**Passage to read**
++++++++++

How To Use Tableau Prep

 

Tableau Prep (2018.1.2)
Note
: All the information in this post is based on the Tableau Prep (2018.1.2) that was released on June 12 ,2018. Functionality and options available might change as time progresses. Tableau Prep 2018.1.2 is now available to everyone with the Creator license or current maintenance. You can download it  here.

Tableau Prep is a new product from Tableau designed to help the users combine, shape and clean their data for analysis. It’s seamlessly integrated with Tableau Analytical workflow, making it easy to go from data prep to analysis. A lot of our data needs some preparation before starting our analysis and visualization, or maybe we want to combine it with multiple data sources. These tasks can be done in tableau desktop itself, however it can become a bit messy with the changes we need to apply to data. The workbook performance may not be up to the mark because of lot of calculated fields and filters applied on data as part of data manipulation for analysis. Tableau Prep allows us to perform all these tasks in a much simpler way, to easily replicate the workflow in future and to share it with others.  

Tableau prep works in a step by step basis where we connect to dataset(s) we want to prepare then use options to filter, rename, join, create and aggregate etc, and then verify the flow, and at the end output the data to Tableau extract or publish it to Tableau Server or Tableau Online. We can easily track, review and edit the steps independently in the work flow.

Tableau Prep Workspace
The Tableau Prep workspace consists of the Connections pane and three coordinated areas that help to interact and explore data. 

Connections Pane: On the left side of the workspace is the connections pane which shows the databases and files you are connected to. Add connections to one or more databases and then drag the tables you want to work with into the Flow pane (To the right) 


Tableau Prep 1

 

Flow pane: At the top of the workspace is Flow pane which is a visual representation of our operation steps as we prepare our data and aligns from left to right. This workflow explains what operation is performed and in what order and how data is being manipulated. Files can be dragged from connections pane to Flow pane to join, pivot, manipulate, aggregate data, and generate output files (. tde, .tds, and .hyper ) .These output files can be used in Tableau Desktop for further analysis and visualization.

++++++++++

**Extracted records**
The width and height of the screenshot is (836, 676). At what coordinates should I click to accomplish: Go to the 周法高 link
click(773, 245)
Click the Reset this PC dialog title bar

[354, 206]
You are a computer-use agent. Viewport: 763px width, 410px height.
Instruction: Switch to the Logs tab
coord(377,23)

++++++++++

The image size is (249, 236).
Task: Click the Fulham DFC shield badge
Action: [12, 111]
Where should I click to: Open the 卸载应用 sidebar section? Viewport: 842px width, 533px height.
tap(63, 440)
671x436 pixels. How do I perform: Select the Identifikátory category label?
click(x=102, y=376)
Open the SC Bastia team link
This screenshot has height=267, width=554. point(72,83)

++++++++++

**Direction 1**
In the Tableau Prep guide, on what date was Tableau Prep 2018.1.2 released?
**Direction 2**
Carry on with the Tableau Prep guide, picking up right after its final sentence.

**Task output 1**
June 12, 2018.

**Task output 2**
Tableau Prep 2

 

Profile pane : In the center of the workspace is the Profile pane. The Profile pane shows you the structure of your data at any point in the flow. The structure of your data can be represented in different ways depending on the operation you want to perform on your data or the step that you select in the Flow pane. This is where you will do most of your data cleaning.

At the top of the Profile pane is a toolbar that shows you the cleaning operations that you can perform for each step in your flow.  A drop-down menu also appears on each card in the Profile pane where you can select the different operations that you can perform on the data.

For example:

  • Search, sort, and split fields
  • Filter, include, or exclude values
  • Find and fix null values
  • Rename fields
  • Clean up data entry errors using group and replace or quick cleaning operations
  • Use automatic data parse to change data types
  • Rearrange the order of your field columns by dragging and dropping them where you want them

Tableau Prep keeps track of any changes you make, in the order you make them, so you can always go back and review or edit those changes if needed. Use drag and drop to re-order those operations to experiment and apply changes in a different order.

Tableau Prep 3

Click the arrow on the upper right of the pane to expand and collapse the Changes pane for more room to work with the data in the Profile pane.

Data grid : At the bottom of the workspace is the Data grid, which shows you the row level detail in your data. The values displayed in the Data grid reflect the operations defined in the Profile pane. You can filter, keep only and exclude individual field values in this grid, and drag and drop fields to change the display order.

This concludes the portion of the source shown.